Kana Okada

To Dye For
My biggest beauty disaster happened last year. I am 42 years old and blond, but I decided I was going to lowlight my hair something really different. Well, my hairstylist decided she wanted to go a little dark, and when all was said and done, I looked like a purple oak tree during the fall foliage. Now every time I drive by a maple tree in autumn, I think of my hair.
Charlene Deroche
North Reading, Massachusetts
“Blonds have more fun,” they say. Well, not always. While in college, I went from brunette to blond overnight, thanks to a very bad hairdresser. To undo what she had done, I went to another hairdresser. The chemicals he used turned my blond to red. Yikes! Brunette, blone, then red, all in one weekend!
Roberta Lockwood
Columbia, Missouri
Weeks before I entered my freshman year of college, I decided that I needed to darken my hair. I used a black henna that had a peculiar reaction with my home-permed hair and turned it green. Not even a fresh grass green it was as if my hair had grown a sheen of mold. Then I pulled a pen cap off with my teeth, chipping a perfect half-moon out of them and had to start college as the chip-toothed leprechaun.
Mychalene Giampaoli
Washington, D.C.
My biggest blunder comes down to a simple mathematical equation: Gorgeous platinum bottle-blond bob plus swimming in the pool all day equals the swamp creature.
Jessica Nabozny
Huntingdon, Pennsylvania
My sister was going to help me add blond highlights to my mousy brown hair. Thanks to a miscalculation on the timing of the bleach, I got brown roots with carrot-red ends. Suddenly mousy didn’t seem so bad.
Tina Oakland
Sherman Oaks, California
From A to Z
The entire decade between 1986 and 1996! It was the era of too-toos for me. Too-tall bangs, too-tight perms, too-heavy makeup. These days, since I have a three-year-old and a five-year-old, my only instruction to my hairdresser is “Don’t cut it too short for a ponytail.” My makeup most days consists of moisturizer and mascara.
Alisha Denton Loftin
Tulsa, Oklahoma
High school. Four years of bad hair, braces, huge weight fluctuations, and acne. I can say that I survived it, though not unscathed. There are decisions that haunt me to this day, like smiling in any pictures during the metal-mouth years, allowing my mother to give me a home perm, and wearing jeans rolled up tight at the ankles. Luckily, my teeth have straightened out, my hair is much more flattering, and I have a better sense of personal style.

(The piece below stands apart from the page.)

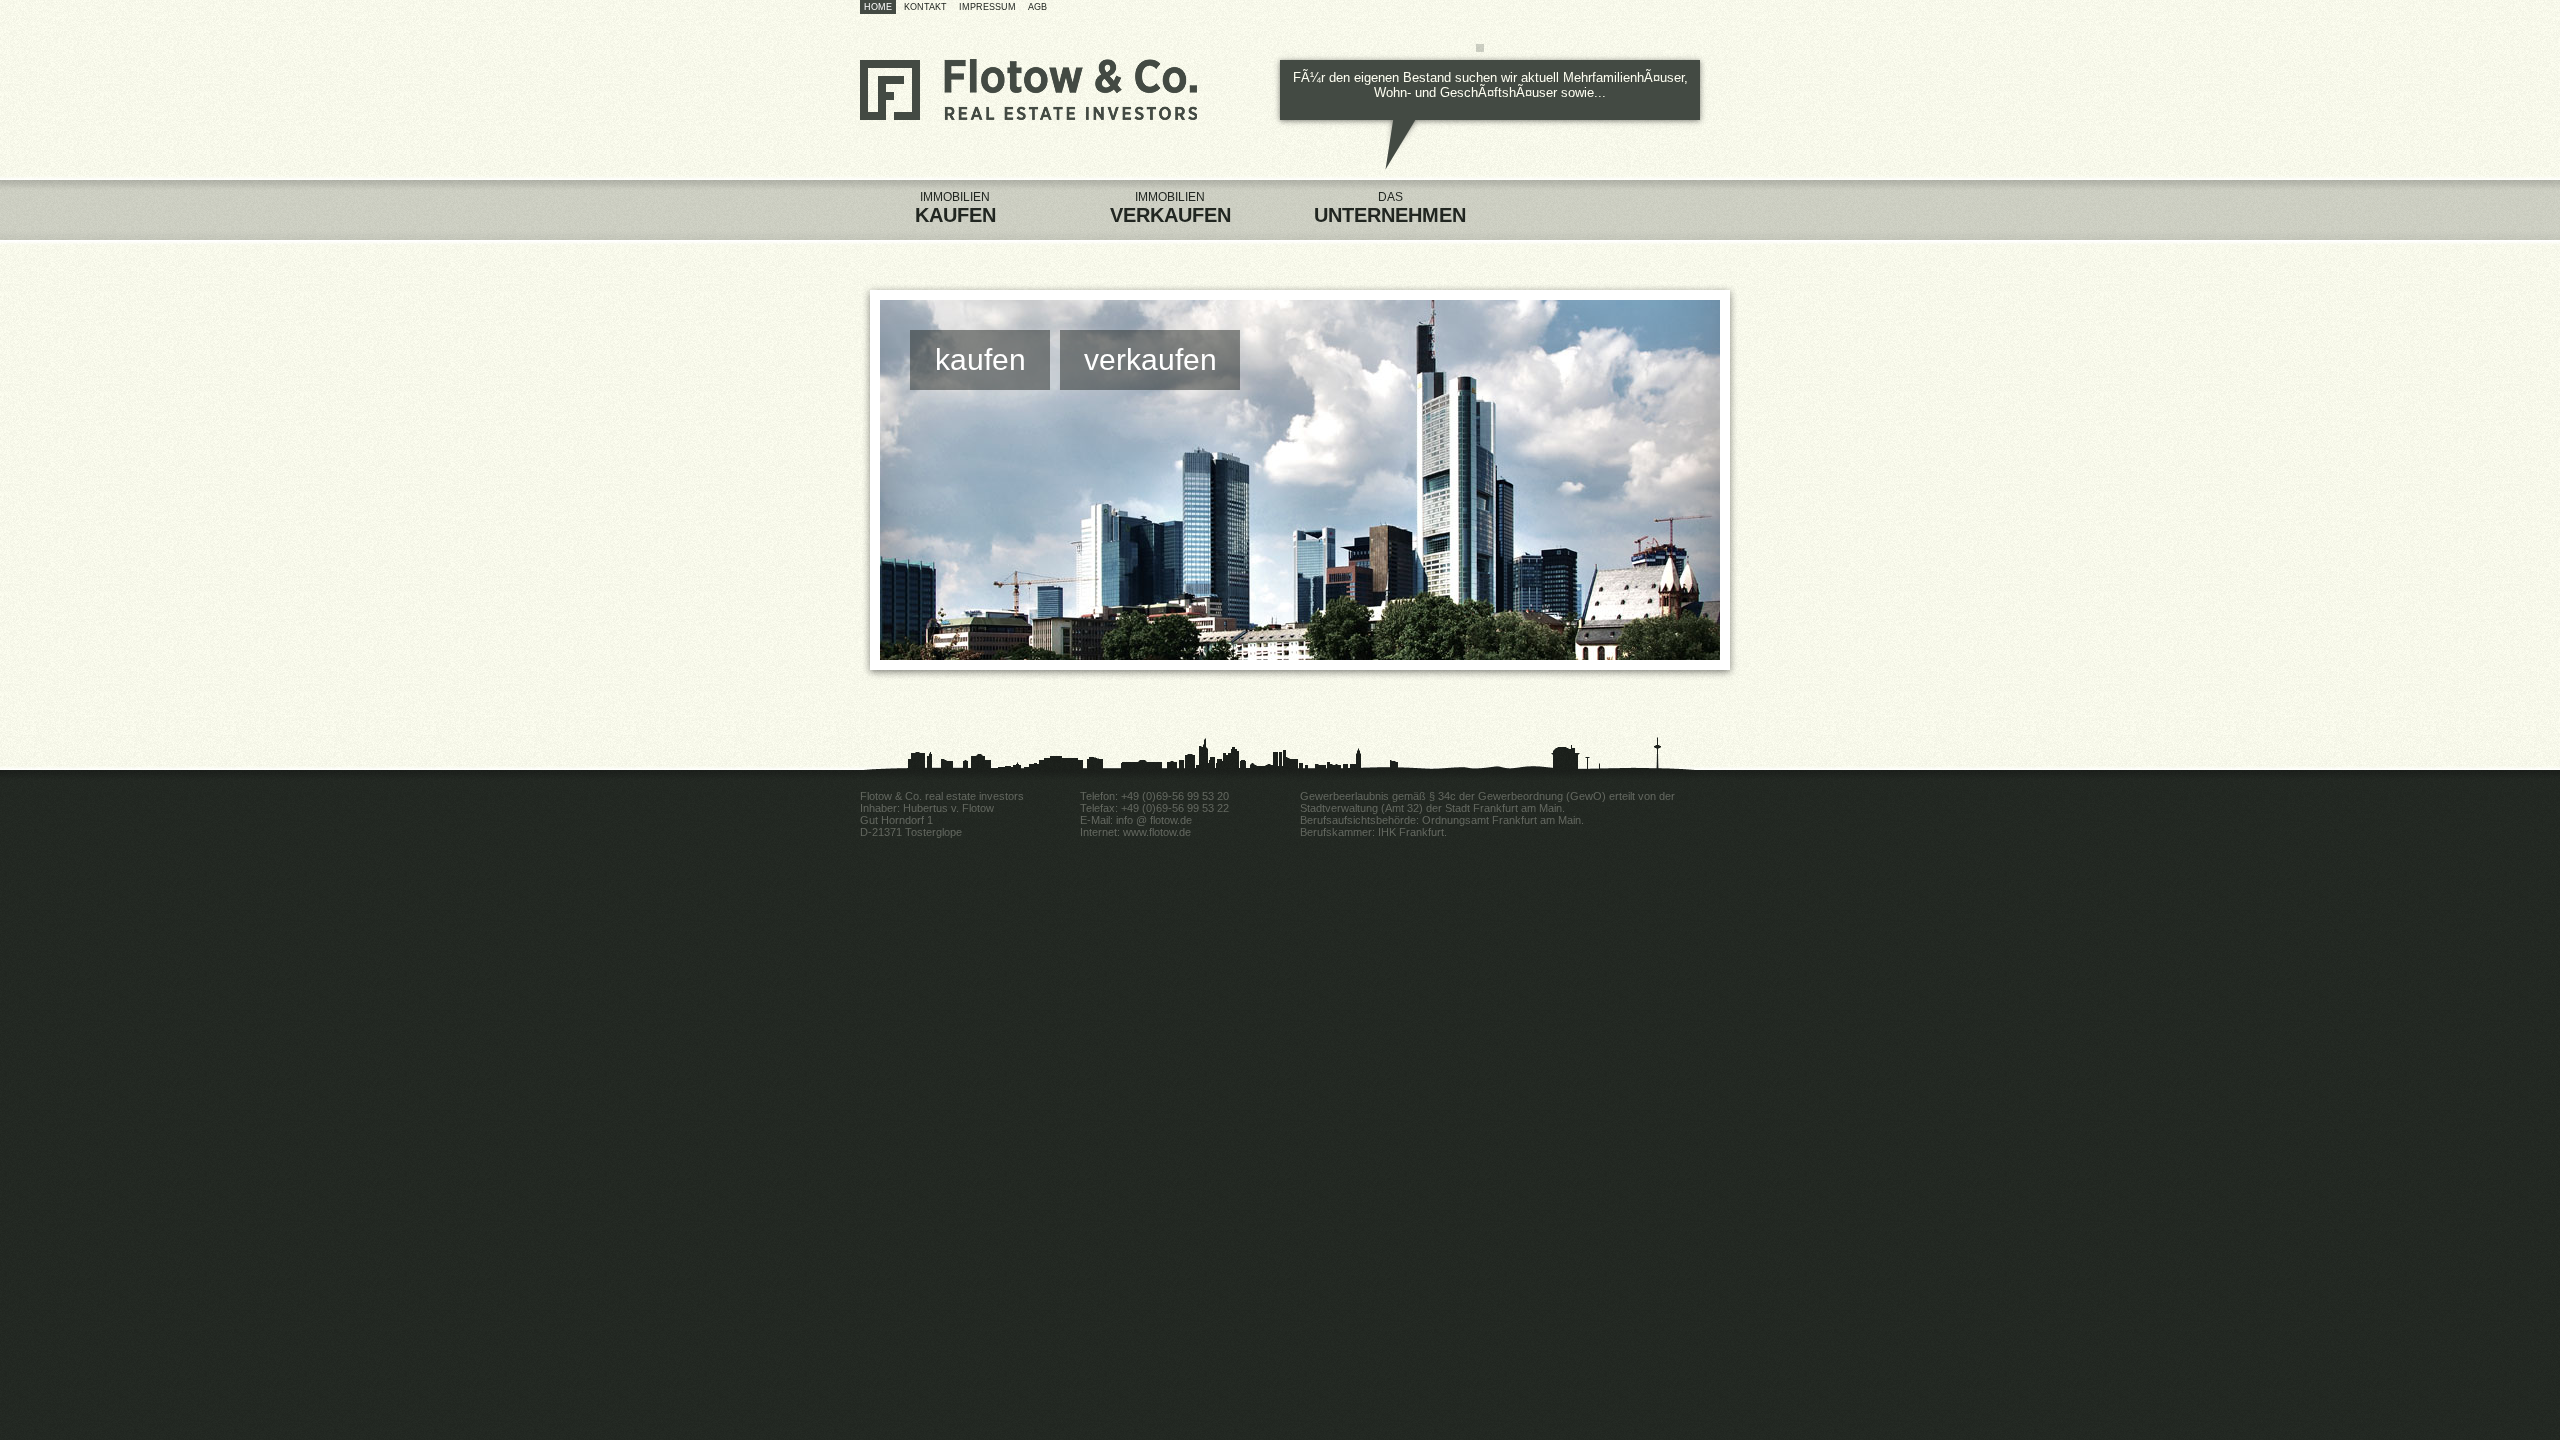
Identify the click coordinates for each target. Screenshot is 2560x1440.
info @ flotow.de (1154, 820)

I seem to have learned from those early disasters. There is hope for me yet.
Erin Prais-Hintz
Plover, Wisconsin
As a tennis player in high school, I was always battling tan lines that cut my tan off at the ankles. I decided I wasn’t going to have shockingly white feet ruin my Spring Fling Dance. I bought a self-tanner and applied it to my feet, hoping to match the nice bronze of my legs. Impatient after the first application produced only a slight change, I slathered on a few more coats and hopped into bed. In the morning, I was horrified to see two neon orange feet peeking out from under the covers. To make matters worse, I hadn’t spread the tanner between my toes, so I had orange-and-white Creamsicle feet for a good two weeks. Needless to say, I never let a “tennis tan” bother me again.
Gena Chung
Columbia, Maryland
Mixed Signals
My worst beauty disaster was picking up the wrong spray can. Below my bathroom vanity is a cabinet that holds various aerosol cans to maintain the cleanliness of my bathroom. The assortment includes my hair spray and one can whose unpleasant-smelling contents repels insects. Can you guess which spray I used minutes before my date arrived? Hint: My dog had fleas not me.